Aim of the exercise – Lines from the one containing "Click the curly braces API icon" to the end of the records, both ends included and exactly as written, are the whole answer, and no pictures go in it.

Data provided –
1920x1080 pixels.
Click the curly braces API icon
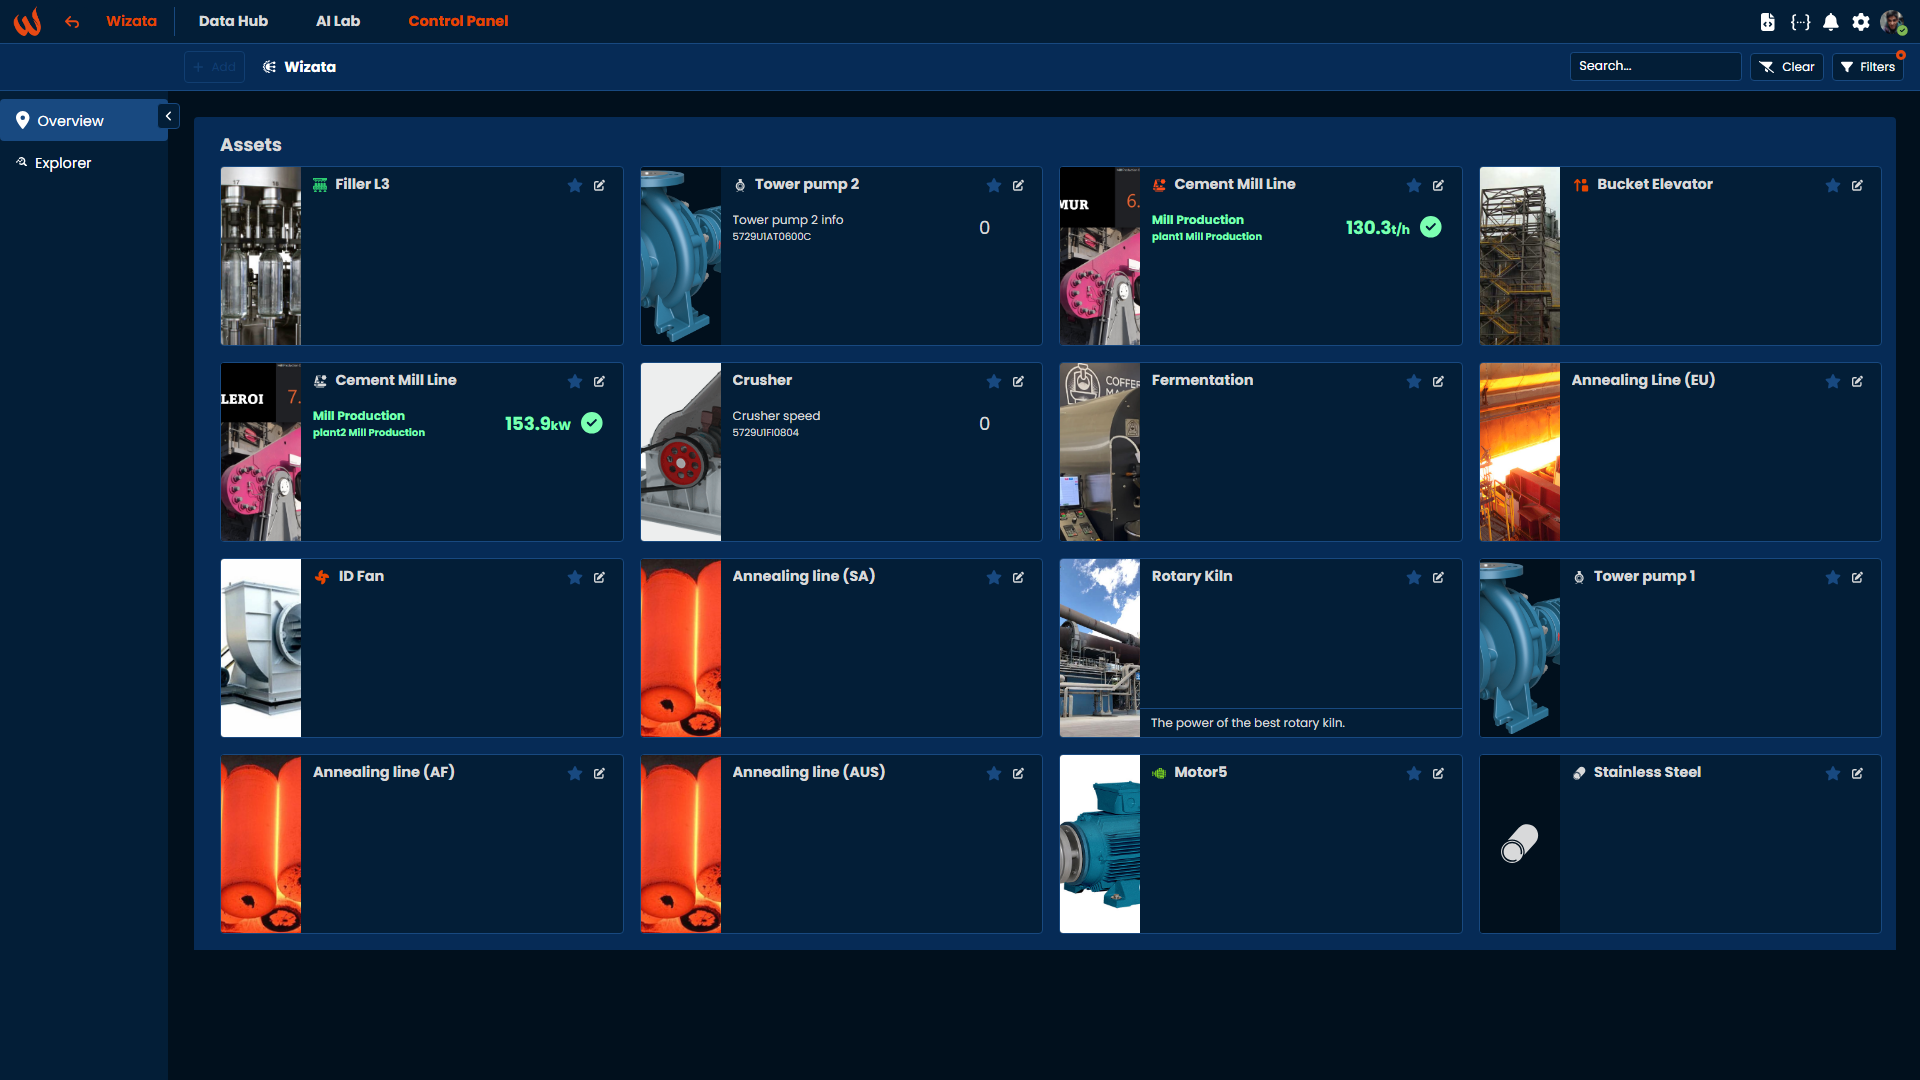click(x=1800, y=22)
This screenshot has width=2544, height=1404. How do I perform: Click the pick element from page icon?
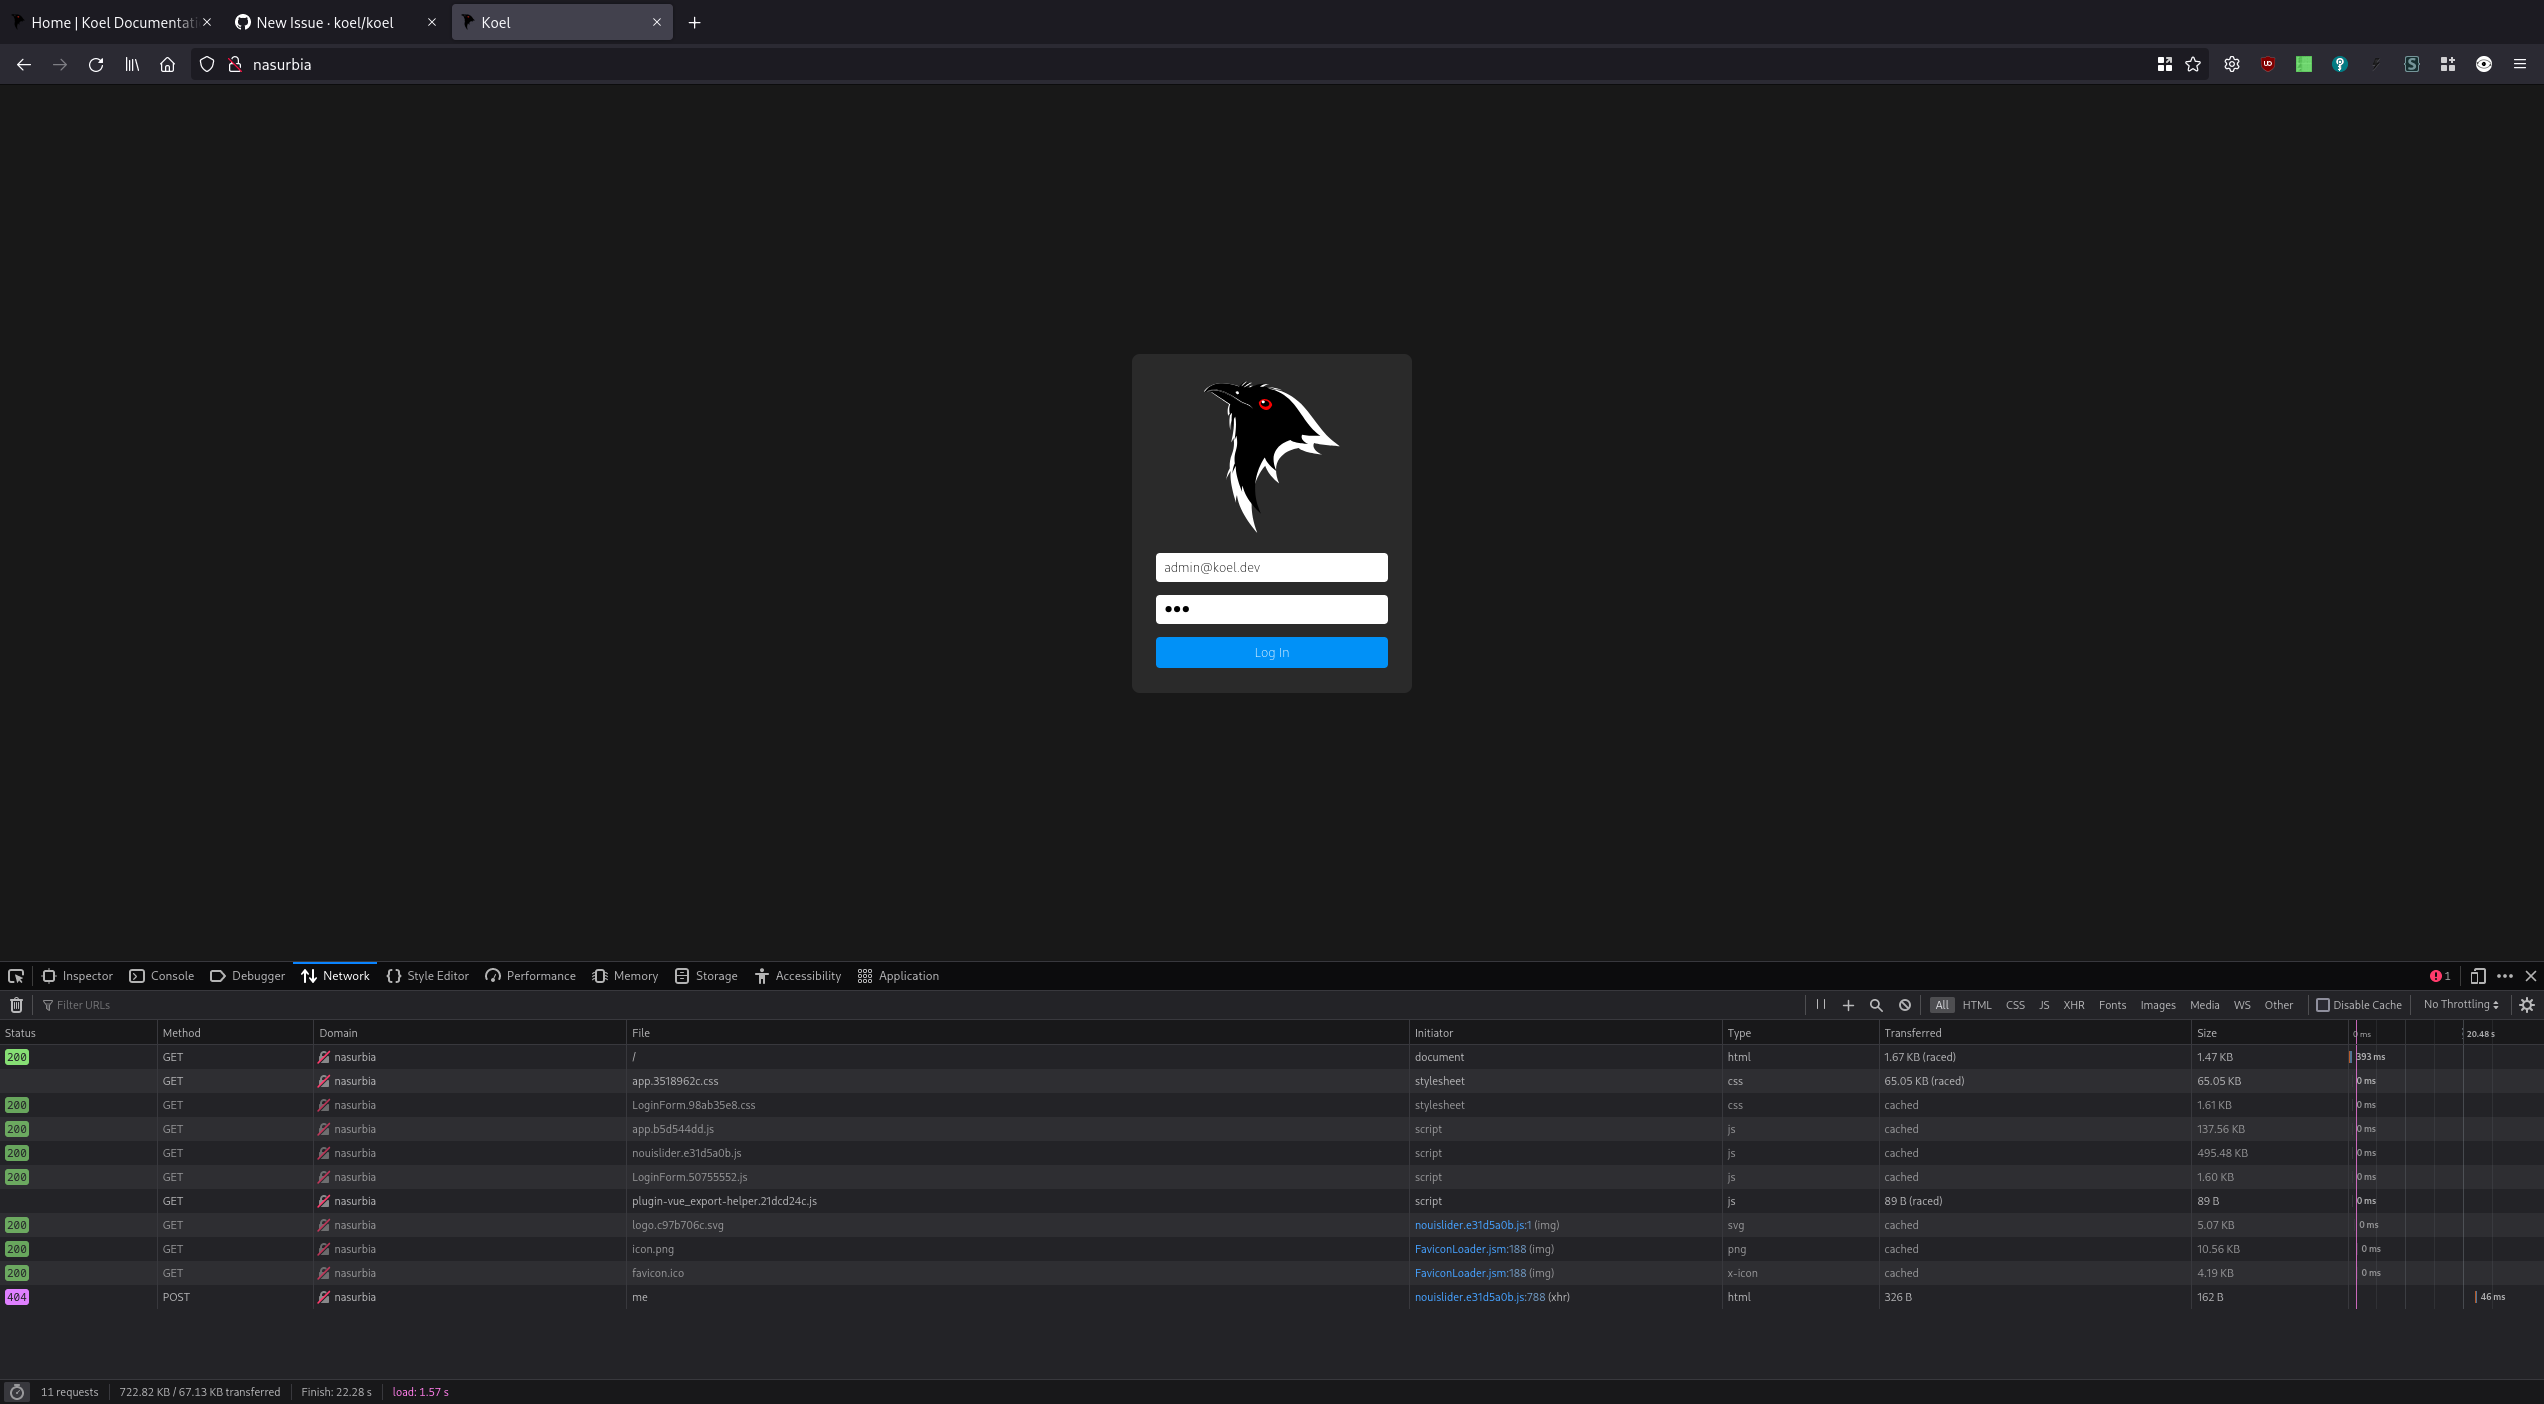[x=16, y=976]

Answer to the problem –
Click the curly braces API icon
click(x=1800, y=22)
This screenshot has width=2544, height=1404. How do I perform: Click the pick element from page icon?
[x=16, y=976]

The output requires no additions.